In My Heart: The Adoption Story Project

By Alan Berks and Leah Cooper

Illustrated by Becca Hart

Wonderlust Productions, 2021,
ISBN: 978-0-578-88139-3, $24.95, 274 pages

Packaged in the unexpected format of a graphic novel “In My Heart: The Adoption Story Project” offers a nuanced and inclusive discussion of the complex feelings around adoption and foster care.

Like a comic book, the graphic novel relies on illustrations and quick lines of dialogue to immerse readers in the characters’ world. The story centers on Alice, an adoptee, at her Wonderland-themed engagement party, and her sister Jen, who’s just returned from searching for her birth family in Korea. The fantastical party is a perfect backdrop for complicated family drama to unfold. Under the influence of cocktails playing the role of the “Drink Me” potion in the fairytale, Alice and her fiance Lewis’ family and friends each reveal their unique, and sometimes unknown connection to the adoption and foster care world.

The graphic novel format allows for many distinct experiences to be sprinkled in more deftly than traditional writing: Brief, powerful anecdotes pop up in random speech bubbles throughout the book without the need to introduce a whole character. It also serves as a fantastic vehicle for a quick history of how the adoption and foster care systems developed. Rather than dry blocks of text, decades of policy history dating all the way back to 1850 are summarized in a few pages of clever illustrations and witty banter.
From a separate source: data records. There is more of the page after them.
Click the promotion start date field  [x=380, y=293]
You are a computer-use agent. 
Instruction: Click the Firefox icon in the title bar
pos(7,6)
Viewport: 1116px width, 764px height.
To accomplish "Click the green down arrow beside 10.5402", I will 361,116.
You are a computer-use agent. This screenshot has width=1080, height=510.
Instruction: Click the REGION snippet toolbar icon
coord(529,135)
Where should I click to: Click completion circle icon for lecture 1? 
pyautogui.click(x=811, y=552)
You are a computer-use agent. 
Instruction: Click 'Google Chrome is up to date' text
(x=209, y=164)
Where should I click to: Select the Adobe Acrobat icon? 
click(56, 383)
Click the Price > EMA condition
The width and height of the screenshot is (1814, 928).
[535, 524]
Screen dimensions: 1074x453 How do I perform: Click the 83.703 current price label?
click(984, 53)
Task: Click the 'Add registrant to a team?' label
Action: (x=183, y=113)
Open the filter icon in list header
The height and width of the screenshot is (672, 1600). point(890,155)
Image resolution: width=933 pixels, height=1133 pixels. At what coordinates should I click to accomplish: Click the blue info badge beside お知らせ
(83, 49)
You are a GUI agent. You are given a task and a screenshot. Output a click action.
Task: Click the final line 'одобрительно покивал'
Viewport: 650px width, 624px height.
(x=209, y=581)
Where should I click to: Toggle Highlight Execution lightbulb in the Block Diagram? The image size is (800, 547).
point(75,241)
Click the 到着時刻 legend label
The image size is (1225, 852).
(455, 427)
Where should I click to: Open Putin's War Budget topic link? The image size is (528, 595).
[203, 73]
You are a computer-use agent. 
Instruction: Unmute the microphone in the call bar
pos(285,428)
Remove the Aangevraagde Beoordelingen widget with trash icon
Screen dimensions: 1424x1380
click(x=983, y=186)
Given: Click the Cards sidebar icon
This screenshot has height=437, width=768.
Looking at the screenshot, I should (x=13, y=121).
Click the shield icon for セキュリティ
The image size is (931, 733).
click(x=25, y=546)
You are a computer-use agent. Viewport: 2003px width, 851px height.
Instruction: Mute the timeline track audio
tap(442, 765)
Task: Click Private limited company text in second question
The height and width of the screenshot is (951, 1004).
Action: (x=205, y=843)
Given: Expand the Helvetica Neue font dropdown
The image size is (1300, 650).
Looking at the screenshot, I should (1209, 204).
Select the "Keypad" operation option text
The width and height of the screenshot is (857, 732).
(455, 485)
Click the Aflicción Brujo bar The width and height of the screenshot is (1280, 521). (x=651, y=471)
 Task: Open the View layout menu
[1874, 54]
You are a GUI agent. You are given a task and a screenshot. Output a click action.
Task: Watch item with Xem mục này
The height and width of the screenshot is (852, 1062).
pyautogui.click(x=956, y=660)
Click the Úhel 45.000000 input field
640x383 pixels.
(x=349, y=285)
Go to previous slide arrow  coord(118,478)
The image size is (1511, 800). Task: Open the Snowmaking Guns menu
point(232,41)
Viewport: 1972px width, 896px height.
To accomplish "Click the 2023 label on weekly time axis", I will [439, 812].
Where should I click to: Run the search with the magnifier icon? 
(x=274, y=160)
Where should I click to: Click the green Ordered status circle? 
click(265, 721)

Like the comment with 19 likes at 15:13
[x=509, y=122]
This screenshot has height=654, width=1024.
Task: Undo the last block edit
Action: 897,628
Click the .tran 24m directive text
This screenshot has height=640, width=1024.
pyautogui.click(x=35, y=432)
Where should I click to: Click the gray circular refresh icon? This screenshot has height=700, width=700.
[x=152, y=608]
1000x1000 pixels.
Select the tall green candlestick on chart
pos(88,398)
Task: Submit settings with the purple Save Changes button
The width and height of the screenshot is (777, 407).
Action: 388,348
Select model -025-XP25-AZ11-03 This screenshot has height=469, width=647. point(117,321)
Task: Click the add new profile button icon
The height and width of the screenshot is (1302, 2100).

The novel, which was adapted from a play, highlights a number of experiences and issues, including international and cross-cultural adoption, closed adoptions versus open, the history of forced assimilation of Indigenous children, and more. The stories included within are firsthand and crowd-sourced — authors Alan Berks and Leah Cooper (an adoptee herself) held dozens of listening sessions with birth and adoptive parents, adoptees and their siblings, social workers and kids in the foster care system, and others connected to the community. The authenticity of their perspectives shines through, and the illustrations by Becca Hart capture the emotions of the stories.

For anyone considering adoption, part of an adoptive family, or just interested in understanding this world more, “In My Heart” is a great resource for teens and adults alike, and an avenue to better understanding others’ complex feelings.